__What is asked__
Turn the rows below into a JSON list of strings, with each line as its own string and blank lines dropped.

>> begin Stored data

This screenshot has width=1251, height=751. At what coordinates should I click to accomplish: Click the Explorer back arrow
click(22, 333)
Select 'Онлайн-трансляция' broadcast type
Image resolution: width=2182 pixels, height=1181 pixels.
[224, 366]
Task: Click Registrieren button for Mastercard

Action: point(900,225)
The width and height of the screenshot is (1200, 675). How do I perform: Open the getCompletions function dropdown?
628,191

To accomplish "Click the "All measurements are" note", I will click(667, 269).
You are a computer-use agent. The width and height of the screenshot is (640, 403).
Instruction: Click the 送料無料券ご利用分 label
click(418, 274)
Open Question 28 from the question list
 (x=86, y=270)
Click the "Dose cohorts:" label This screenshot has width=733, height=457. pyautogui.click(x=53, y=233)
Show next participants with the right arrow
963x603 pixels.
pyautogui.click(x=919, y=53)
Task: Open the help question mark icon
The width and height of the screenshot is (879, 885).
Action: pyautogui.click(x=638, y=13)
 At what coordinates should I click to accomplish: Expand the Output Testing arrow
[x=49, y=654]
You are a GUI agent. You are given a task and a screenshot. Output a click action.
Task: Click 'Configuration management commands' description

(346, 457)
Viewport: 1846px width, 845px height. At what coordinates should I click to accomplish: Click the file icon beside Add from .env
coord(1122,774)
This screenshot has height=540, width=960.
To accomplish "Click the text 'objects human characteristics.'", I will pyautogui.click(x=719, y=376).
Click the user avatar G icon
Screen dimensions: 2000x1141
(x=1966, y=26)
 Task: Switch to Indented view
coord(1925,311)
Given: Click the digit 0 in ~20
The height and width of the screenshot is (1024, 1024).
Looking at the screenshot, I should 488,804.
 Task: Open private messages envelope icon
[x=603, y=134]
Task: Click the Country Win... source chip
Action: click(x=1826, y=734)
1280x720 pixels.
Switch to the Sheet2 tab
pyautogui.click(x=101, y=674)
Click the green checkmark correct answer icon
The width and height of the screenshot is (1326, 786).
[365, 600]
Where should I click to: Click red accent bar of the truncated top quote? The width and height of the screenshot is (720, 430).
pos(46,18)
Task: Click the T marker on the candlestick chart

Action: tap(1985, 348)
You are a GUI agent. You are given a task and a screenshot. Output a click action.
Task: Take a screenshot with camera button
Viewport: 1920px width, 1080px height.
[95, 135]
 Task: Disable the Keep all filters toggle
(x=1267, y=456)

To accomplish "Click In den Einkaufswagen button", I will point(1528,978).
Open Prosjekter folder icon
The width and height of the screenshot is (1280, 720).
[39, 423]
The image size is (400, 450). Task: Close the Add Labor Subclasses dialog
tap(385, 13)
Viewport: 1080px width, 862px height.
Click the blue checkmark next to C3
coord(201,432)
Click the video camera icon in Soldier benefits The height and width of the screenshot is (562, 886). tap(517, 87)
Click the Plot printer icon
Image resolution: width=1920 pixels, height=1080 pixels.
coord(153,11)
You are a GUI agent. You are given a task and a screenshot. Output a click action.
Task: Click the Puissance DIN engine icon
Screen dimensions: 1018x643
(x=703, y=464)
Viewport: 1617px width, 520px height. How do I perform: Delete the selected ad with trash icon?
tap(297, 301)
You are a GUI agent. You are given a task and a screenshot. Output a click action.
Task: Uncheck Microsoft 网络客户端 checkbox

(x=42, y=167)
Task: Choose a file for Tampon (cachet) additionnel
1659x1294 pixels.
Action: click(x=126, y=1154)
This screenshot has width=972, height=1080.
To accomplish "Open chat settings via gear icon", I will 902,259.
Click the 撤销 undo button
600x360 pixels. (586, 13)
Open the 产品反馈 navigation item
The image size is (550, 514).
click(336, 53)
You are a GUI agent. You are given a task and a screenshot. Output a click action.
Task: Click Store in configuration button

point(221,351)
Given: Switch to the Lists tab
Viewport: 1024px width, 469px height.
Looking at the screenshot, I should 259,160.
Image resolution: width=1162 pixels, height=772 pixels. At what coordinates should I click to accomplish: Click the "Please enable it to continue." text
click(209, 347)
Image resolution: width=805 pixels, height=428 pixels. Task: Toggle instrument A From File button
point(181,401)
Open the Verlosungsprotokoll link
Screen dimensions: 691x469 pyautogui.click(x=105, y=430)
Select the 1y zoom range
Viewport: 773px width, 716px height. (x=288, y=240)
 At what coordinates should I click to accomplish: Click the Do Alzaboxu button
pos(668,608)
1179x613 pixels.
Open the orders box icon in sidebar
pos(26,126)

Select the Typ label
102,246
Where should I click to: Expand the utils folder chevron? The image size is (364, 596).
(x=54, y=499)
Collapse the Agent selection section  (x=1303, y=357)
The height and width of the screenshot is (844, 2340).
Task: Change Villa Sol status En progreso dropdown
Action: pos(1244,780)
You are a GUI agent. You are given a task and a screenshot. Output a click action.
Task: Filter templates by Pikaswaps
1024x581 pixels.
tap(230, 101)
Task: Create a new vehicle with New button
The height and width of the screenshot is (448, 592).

>> end Stored data

__Exercise result__
[
  "This screenshot has width=1251, height=751. At what coordinates should I click to accomplish: Click the Explorer back arrow",
  "click(22, 333)",
  "Select 'Онлайн-трансляция' broadcast type",
  "Image resolution: width=2182 pixels, height=1181 pixels.",
  "[224, 366]",
  "Task: Click Registrieren button for Mastercard",
  "Action: point(900,225)",
  "The width and height of the screenshot is (1200, 675). How do I perform: Open the getCompletions function dropdown?",
  "628,191",
  "To accomplish \"Click the \"All measurements are\" note\", I will click(667, 269).",
  "You are a computer-use agent. The width and height of the screenshot is (640, 403).",
  "Instruction: Click the 送料無料券ご利用分 label",
  "click(418, 274)",
  "Open Question 28 from the question list",
  " (x=86, y=270)",
  "Click the \"Dose cohorts:\" label This screenshot has width=733, height=457. pyautogui.click(x=53, y=233)",
  "Show next participants with the right arrow",
  "963x603 pixels.",
  "pyautogui.click(x=919, y=53)",
  "Task: Open the help question mark icon",
  "The width and height of the screenshot is (879, 885).",
  "Action: pyautogui.click(x=638, y=13)",
  " At what coordinates should I click to accomplish: Expand the Output Testing arrow",
  "[x=49, y=654]",
  "You are a GUI agent. You are given a task and a screenshot. Output a click action.",
  "Task: Click 'Configuration management commands' description",
  "(346, 457)",
  "Viewport: 1846px width, 845px height. At what coordinates should I click to accomplish: Click the file icon beside Add from .env",
  "coord(1122,774)",
  "This screenshot has height=540, width=960.",
  "To accomplish \"Click the text 'objects human characteristics.'\", I will pyautogui.click(x=719, y=376).",
  "Click the user avatar G icon",
  "Screen dimensions: 2000x1141",
  "(x=1966, y=26)",
  " Task: Switch to Indented view",
  "coord(1925,311)",
  "Given: Click the digit 0 in ~20",
  "The height and width of the screenshot is (1024, 1024).",
  "Looking at the screenshot, I should 488,804.",
  " Task: Open private messages envelope icon",
  "[x=603, y=134]",
  "Task: Click the Country Win... source chip",
  "Action: click(x=1826, y=734)",
  "1280x720 pixels.",
  "Switch to the Sheet2 tab",
  "pyautogui.click(x=101, y=674)",
  "Click the green checkmark correct answer icon",
  "The width and height of the screenshot is (1326, 786).",
  "[365, 600]",
  "Where should I click to: Click red accent bar of the truncated top quote? The width and height of the screenshot is (720, 430).",
  "pos(46,18)",
  "Task: Click the T marker on the candlestick chart",
  "Action: tap(1985, 348)",
  "You are a GUI agent. You are given a task and a screenshot. Output a click action.",
  "Task: Take a screenshot with camera button",
  "Viewport: 1920px width, 1080px height.",
  "[95, 135]",
  " Task: Disable the Keep all filters toggle",
  "(x=1267, y=456)",
  "To accomplish \"Click In den Einkaufswagen button\", I will point(1528,978).",
  "Open Prosjekter folder icon",
  "The width and height of the screenshot is (1280, 720).",
  "[39, 423]",
  "The image size is (400, 450). Task: Close the Add Labor Subclasses dialog",
  "tap(385, 13)",
  "Viewport: 1080px width, 862px height.",
  "Click the blue checkmark next to C3",
  "coord(201,432)",
  "Click the video camera icon in Soldier benefits The height and width of the screenshot is (562, 886). tap(517, 87)",
  "Click the Plot printer icon",
  "Image resolution: width=1920 pixels, height=1080 pixels.",
  "coord(153,11)",
  "You are a GUI agent. You are given a task and a screenshot. Output a click action.",
  "Task: Click the Puissance DIN engine icon",
  "Screen dimensions: 1018x643",
  "(x=703, y=464)",
  "Viewport: 1617px width, 520px height. How do I perform: Delete the selected ad with trash icon?",
  "tap(297, 301)",
  "You are a GUI agent. You are given a task and a screenshot. Output a click action.",
  "Task: Uncheck Microsoft 网络客户端 checkbox",
  "(x=42, y=167)",
  "Task: Choose a file for Tampon (cachet) additionnel",
  "1659x1294 pixels.",
  "Action: click(x=126, y=1154)",
  "This screenshot has width=972, height=1080.",
  "To accomplish \"Open chat settings via gear icon\", I will 902,259.",
  "Click the 撤销 undo button",
  "600x360 pixels. (586, 13)",
  "Open the 产品反馈 navigation item",
  "The image size is (550, 514).",
  "click(336, 53)",
  "You are a GUI agent. You are given a task and a screenshot. Output a click action.",
  "Task: Click Store in configuration button",
  "point(221,351)",
  "Given: Switch to the Lists tab",
  "Viewport: 1024px width, 469px height.",
  "Looking at the screenshot, I should 259,160.",
  "Image resolution: width=1162 pixels, height=772 pixels. At what coordinates should I click to accomplish: Click the \"Please enable it to continue.\" text",
  "click(209, 347)",
  "Image resolution: width=805 pixels, height=428 pixels. Task: Toggle instrument A From File button",
  "point(181,401)",
  "Open the Verlosungsprotokoll link",
  "Screen dimensions: 691x469 pyautogui.click(x=105, y=430)",
  "Select the 1y zoom range",
  "Viewport: 773px width, 716px height. (x=288, y=240)",
  " At what coordinates should I click to accomplish: Click the Do Alzaboxu button",
  "pos(668,608)",
  "1179x613 pixels.",
  "Open the orders box icon in sidebar",
  "pos(26,126)",
  "Select the Typ label",
  "102,246",
  "Where should I click to: Expand the utils folder chevron? The image size is (364, 596).",
  "(x=54, y=499)",
  "Collapse the Agent selection section  (x=1303, y=357)",
  "The height and width of the screenshot is (844, 2340).",
  "Task: Change Villa Sol status En progreso dropdown",
  "Action: pos(1244,780)",
  "You are a GUI agent. You are given a task and a screenshot. Output a click action.",
  "Task: Filter templates by Pikaswaps",
  "1024x581 pixels.",
  "tap(230, 101)",
  "Task: Create a new vehicle with New button",
  "The height and width of the screenshot is (448, 592)."
]